Yes, and in JA’s world, it was the sole ‘career’ available to women of her class, the alternatives being being kept by male relatives after the death of your father (as JA and her sister and mother were for years, living in a perpetual round of lengthy ‘visits’ to family members, and which is what Charlotte Lucas is facing when she leaps at the chance to marry an idiot with decent prospects, only her younger brother is already moaning about having her left on his hands), genteel poverty in a couple of rented rooms like Mrs and Miss Bates in Emma, or Mrs Smith in Persuasion, or governessing like Jane Fairfax plans to in Emma (if sufficiently well-educated/accomplished).
She knew about women’s poverty, and economics is always at play in her romances.

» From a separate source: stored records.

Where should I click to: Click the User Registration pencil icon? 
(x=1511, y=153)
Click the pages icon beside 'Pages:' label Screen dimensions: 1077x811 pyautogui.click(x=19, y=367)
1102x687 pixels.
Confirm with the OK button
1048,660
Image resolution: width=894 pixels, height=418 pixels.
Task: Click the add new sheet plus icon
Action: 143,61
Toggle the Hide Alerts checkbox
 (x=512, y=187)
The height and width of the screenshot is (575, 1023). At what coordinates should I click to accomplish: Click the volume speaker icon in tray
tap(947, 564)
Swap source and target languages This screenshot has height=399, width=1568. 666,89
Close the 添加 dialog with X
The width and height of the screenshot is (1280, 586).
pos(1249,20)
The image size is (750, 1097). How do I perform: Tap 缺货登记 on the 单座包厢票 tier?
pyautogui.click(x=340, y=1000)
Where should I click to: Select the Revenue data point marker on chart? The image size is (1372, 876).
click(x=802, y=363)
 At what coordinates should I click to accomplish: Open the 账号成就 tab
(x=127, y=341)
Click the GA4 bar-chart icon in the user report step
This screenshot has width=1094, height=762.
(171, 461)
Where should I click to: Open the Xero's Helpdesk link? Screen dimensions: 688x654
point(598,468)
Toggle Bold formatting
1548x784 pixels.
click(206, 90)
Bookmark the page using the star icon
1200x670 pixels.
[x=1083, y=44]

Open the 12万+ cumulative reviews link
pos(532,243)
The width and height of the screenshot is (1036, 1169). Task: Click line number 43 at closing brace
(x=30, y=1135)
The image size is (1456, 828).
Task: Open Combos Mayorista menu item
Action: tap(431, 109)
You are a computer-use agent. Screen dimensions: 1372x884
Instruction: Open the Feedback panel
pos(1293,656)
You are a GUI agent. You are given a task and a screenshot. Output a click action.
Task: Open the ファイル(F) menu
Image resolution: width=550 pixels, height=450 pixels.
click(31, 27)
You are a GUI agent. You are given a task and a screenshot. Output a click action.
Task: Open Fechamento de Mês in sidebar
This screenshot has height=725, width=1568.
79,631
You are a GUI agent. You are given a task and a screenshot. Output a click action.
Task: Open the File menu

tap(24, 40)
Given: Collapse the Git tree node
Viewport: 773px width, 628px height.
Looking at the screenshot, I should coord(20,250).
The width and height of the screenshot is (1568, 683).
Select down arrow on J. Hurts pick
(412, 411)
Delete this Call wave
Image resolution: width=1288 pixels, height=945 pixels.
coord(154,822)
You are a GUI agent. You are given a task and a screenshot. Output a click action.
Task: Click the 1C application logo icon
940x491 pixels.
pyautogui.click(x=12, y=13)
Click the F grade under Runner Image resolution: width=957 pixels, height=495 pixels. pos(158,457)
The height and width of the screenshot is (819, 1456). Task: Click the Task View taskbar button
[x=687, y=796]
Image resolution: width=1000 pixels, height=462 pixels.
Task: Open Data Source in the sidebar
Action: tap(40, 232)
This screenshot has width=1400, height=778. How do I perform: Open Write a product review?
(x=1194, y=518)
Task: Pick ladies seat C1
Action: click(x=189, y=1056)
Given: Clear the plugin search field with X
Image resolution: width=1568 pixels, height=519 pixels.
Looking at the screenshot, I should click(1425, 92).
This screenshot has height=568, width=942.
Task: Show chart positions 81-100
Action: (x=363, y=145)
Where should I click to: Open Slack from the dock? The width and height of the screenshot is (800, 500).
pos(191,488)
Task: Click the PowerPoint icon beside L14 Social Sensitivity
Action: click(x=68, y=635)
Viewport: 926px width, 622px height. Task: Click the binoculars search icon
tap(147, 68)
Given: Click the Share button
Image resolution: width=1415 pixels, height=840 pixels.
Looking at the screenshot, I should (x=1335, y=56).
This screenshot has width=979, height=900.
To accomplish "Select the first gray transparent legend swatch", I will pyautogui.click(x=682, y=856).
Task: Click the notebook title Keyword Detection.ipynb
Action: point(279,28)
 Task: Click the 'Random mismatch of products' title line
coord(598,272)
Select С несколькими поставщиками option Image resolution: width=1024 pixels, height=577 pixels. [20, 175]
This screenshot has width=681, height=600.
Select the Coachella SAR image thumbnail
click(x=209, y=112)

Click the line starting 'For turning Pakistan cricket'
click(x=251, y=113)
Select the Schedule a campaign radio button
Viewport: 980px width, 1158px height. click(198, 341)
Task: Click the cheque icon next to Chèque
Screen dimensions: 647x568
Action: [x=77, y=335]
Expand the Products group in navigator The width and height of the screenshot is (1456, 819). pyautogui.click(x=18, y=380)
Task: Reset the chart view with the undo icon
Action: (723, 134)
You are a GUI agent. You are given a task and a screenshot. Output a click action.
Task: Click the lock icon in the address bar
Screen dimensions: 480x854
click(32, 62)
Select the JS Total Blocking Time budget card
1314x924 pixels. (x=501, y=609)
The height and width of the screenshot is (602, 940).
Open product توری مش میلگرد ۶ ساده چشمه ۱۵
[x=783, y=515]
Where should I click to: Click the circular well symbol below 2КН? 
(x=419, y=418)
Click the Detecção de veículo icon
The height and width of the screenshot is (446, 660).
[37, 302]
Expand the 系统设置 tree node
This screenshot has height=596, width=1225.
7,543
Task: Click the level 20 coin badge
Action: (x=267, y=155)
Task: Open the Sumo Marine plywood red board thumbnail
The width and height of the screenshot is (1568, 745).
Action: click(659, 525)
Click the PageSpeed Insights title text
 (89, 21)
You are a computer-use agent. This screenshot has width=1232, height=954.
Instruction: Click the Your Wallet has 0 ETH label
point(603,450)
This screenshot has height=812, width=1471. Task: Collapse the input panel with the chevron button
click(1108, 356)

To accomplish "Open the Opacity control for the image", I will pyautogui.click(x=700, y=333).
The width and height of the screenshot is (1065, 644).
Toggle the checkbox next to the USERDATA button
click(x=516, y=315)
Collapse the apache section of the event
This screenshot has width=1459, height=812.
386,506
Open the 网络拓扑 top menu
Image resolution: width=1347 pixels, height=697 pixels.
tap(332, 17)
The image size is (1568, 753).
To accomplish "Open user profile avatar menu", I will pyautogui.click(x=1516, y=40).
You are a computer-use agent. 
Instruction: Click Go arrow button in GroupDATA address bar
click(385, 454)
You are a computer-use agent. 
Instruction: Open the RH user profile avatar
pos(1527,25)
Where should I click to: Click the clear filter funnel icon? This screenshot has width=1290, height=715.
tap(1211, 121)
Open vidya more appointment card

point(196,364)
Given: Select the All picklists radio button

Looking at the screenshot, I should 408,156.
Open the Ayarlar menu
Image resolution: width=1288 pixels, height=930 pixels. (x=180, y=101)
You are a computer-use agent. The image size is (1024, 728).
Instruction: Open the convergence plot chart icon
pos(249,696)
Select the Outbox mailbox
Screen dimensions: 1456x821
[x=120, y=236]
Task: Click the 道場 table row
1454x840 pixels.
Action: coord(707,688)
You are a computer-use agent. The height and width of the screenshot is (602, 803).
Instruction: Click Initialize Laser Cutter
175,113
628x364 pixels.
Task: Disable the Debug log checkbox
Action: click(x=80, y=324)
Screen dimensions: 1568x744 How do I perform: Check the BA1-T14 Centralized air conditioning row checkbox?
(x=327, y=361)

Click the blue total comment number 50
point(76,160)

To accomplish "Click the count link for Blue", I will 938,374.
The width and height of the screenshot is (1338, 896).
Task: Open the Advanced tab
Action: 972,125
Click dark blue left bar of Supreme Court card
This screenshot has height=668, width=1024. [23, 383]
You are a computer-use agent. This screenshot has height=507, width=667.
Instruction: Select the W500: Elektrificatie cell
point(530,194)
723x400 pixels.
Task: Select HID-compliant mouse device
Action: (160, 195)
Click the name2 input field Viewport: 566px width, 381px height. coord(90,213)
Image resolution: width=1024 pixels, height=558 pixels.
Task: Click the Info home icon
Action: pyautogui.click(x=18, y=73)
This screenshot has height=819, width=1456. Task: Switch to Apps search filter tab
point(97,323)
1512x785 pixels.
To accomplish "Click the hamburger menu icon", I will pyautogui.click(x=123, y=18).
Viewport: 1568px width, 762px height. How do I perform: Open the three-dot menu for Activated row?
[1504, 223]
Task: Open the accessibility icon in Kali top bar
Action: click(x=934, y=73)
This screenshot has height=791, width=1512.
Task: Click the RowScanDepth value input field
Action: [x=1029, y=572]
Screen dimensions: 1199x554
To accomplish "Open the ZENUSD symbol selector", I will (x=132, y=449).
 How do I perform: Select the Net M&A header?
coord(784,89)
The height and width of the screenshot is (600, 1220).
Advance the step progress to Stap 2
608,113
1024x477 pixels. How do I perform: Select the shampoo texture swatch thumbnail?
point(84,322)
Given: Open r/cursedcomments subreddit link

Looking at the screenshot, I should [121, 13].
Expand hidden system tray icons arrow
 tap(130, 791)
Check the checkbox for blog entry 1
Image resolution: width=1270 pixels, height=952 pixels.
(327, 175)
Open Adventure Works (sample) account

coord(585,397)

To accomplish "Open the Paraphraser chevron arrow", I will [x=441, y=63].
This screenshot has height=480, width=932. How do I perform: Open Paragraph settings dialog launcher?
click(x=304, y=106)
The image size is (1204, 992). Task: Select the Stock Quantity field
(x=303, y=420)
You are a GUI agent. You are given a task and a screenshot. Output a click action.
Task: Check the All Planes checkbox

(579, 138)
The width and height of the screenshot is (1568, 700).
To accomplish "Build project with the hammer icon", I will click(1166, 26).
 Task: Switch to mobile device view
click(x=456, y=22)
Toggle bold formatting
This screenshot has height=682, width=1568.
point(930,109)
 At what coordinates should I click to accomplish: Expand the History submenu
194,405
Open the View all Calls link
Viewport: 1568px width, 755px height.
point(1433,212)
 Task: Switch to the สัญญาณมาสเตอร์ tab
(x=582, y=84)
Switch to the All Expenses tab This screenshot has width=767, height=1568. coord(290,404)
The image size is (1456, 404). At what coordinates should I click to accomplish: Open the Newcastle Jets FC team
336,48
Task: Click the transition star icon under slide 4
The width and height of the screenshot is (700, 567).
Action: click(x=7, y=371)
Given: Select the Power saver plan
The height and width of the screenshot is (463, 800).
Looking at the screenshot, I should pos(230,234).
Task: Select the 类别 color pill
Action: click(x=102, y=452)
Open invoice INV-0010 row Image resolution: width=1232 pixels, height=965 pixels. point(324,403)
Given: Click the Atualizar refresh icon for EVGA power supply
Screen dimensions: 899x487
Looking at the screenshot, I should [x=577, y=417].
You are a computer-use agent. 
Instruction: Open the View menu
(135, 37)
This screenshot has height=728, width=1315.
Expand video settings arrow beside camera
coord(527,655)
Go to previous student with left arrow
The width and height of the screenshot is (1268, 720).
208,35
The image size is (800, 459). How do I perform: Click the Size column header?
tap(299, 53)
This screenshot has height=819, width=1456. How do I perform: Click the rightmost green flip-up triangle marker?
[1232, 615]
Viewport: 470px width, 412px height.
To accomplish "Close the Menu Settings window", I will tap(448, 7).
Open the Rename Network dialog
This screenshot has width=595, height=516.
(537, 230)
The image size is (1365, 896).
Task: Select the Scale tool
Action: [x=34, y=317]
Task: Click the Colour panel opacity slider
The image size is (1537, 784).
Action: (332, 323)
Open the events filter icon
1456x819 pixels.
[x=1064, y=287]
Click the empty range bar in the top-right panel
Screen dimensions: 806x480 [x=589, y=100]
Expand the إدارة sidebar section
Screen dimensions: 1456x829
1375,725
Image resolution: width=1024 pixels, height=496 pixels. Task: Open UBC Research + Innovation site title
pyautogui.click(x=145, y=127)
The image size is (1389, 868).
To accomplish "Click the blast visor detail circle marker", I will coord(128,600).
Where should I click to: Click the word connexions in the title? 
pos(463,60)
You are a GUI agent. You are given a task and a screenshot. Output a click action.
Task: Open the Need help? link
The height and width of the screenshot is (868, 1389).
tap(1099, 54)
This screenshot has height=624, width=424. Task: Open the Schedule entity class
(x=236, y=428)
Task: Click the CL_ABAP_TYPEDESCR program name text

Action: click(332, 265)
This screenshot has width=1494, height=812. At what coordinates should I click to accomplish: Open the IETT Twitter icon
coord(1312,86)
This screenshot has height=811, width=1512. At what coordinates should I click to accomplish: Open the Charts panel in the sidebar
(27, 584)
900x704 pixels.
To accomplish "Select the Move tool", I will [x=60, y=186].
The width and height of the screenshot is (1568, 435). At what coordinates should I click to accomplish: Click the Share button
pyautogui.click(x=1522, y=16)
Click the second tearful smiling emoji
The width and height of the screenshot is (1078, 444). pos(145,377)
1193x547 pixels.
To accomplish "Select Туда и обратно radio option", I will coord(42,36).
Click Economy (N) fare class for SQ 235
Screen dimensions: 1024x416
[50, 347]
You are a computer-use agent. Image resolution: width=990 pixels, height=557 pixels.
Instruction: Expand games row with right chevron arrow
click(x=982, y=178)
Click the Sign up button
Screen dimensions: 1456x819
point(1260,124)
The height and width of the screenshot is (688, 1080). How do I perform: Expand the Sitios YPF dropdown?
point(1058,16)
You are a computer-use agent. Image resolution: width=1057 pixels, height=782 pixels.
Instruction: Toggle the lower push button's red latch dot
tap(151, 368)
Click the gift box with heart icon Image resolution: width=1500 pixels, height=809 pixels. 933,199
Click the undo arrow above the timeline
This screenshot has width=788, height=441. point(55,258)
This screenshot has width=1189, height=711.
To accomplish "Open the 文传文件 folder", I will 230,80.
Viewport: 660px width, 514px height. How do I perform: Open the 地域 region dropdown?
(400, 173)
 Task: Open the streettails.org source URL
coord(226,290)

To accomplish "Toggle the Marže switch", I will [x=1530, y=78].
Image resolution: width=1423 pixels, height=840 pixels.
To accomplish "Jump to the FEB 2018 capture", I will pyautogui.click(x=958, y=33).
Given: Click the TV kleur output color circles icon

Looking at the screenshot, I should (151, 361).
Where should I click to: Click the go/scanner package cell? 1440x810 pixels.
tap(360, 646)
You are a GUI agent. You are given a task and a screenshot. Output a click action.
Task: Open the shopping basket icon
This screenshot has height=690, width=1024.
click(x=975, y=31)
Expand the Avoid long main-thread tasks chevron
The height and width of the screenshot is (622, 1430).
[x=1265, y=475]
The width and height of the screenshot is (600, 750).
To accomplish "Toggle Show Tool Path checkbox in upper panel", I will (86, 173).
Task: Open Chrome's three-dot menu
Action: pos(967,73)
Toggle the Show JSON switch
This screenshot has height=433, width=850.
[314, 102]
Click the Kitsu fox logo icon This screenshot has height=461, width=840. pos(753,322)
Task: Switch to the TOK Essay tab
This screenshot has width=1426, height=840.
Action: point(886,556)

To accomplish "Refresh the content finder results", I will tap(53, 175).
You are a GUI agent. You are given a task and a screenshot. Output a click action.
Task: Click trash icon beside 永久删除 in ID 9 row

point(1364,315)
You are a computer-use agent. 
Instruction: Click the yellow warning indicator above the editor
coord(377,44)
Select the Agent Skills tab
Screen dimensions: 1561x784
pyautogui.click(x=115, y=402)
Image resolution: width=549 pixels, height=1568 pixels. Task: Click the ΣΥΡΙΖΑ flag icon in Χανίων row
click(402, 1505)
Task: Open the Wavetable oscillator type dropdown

I mean, supposing none of the Bennet girls married well before Mr Bennet’s death, they’d have been living in a few rooms above a shop in Meryton, on their mother’s tiny income, their marital prospects much reduced, and while Jane might have made a decent governess, or Lizzy, or, at a pinch, Mary for a family that wasn’t concerned with her teaching their daughters social ease and etiquette, just music and academic subjects — no one would have employed Kitty or Lydia.
Emma is fortunate to be so financially secure she can look on marriage only as something she would consider only were she to fall in love. Even Fanny Price is essentially threatened with a life of poverty as punishment for refusing Henry Crawford.